What you will do: Show every line of the entries below that contains the word "accomplish".

┄┄┄┄┄┄┄┄┄┄┄┄┄┄┄┄┄┄┄┄

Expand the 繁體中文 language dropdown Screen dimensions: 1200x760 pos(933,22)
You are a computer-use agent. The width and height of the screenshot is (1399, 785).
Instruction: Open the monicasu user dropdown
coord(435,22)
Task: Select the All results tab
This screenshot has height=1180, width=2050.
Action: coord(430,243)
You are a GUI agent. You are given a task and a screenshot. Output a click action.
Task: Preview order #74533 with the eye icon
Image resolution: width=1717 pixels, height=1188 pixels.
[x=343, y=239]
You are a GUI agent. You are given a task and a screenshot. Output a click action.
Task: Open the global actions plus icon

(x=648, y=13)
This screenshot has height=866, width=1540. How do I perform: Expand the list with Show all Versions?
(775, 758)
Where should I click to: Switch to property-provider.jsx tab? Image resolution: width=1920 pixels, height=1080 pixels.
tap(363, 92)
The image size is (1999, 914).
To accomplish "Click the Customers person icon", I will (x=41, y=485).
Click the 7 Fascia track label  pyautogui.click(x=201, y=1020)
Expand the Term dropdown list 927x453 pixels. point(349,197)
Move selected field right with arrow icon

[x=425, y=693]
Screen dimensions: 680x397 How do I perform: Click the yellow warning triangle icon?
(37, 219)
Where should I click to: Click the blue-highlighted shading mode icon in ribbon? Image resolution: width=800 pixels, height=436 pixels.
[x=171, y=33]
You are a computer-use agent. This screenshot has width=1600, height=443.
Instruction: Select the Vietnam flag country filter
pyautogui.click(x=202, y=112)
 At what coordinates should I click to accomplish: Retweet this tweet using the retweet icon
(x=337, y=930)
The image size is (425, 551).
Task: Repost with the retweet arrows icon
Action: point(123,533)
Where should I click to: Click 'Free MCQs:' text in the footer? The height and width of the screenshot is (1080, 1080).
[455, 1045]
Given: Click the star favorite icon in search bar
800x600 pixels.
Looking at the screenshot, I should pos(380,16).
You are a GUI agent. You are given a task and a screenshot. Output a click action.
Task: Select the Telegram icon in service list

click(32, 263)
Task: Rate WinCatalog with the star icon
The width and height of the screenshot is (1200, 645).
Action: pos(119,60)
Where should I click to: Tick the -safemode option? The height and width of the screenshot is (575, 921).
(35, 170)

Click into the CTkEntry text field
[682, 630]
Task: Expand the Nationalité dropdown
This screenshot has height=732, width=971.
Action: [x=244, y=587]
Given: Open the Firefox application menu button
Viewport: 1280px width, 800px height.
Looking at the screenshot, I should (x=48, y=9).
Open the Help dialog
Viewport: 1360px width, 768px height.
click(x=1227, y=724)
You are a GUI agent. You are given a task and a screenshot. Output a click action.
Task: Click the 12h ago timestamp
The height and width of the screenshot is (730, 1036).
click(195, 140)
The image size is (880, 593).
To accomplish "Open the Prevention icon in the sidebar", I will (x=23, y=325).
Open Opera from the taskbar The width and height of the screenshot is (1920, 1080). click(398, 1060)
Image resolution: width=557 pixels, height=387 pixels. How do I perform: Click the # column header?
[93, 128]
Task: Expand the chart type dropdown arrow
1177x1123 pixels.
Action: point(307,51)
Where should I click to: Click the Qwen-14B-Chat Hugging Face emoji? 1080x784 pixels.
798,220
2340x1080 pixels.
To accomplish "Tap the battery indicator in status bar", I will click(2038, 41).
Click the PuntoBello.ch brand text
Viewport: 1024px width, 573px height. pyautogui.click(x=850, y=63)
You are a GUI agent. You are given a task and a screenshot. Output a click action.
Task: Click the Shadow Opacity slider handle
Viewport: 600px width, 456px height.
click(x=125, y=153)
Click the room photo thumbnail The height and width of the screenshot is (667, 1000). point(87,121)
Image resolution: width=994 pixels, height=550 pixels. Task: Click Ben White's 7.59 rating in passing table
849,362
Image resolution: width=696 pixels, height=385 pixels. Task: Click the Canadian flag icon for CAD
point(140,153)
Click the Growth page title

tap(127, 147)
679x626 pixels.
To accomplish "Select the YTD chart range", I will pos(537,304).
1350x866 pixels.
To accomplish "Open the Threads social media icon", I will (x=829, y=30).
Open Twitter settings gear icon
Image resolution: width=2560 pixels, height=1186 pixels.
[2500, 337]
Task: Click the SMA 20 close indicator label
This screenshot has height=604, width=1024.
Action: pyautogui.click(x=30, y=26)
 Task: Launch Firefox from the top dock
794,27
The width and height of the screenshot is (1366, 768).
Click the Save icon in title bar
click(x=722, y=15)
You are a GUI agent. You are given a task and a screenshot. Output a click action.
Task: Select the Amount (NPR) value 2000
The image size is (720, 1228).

┄┄┄┄┄┄┄┄┄┄┄┄┄┄┄┄┄┄┄┄

Task result:
To accomplish "Click the Customers person icon", I will (x=41, y=485).
 At what coordinates should I click to accomplish: Retweet this tweet using the retweet icon
To accomplish "Open the Prevention icon in the sidebar", I will (x=23, y=325).
To accomplish "Tap the battery indicator in status bar", I will click(2038, 41).
To accomplish "Select the YTD chart range", I will pos(537,304).
To accomplish "Open the Threads social media icon", I will (x=829, y=30).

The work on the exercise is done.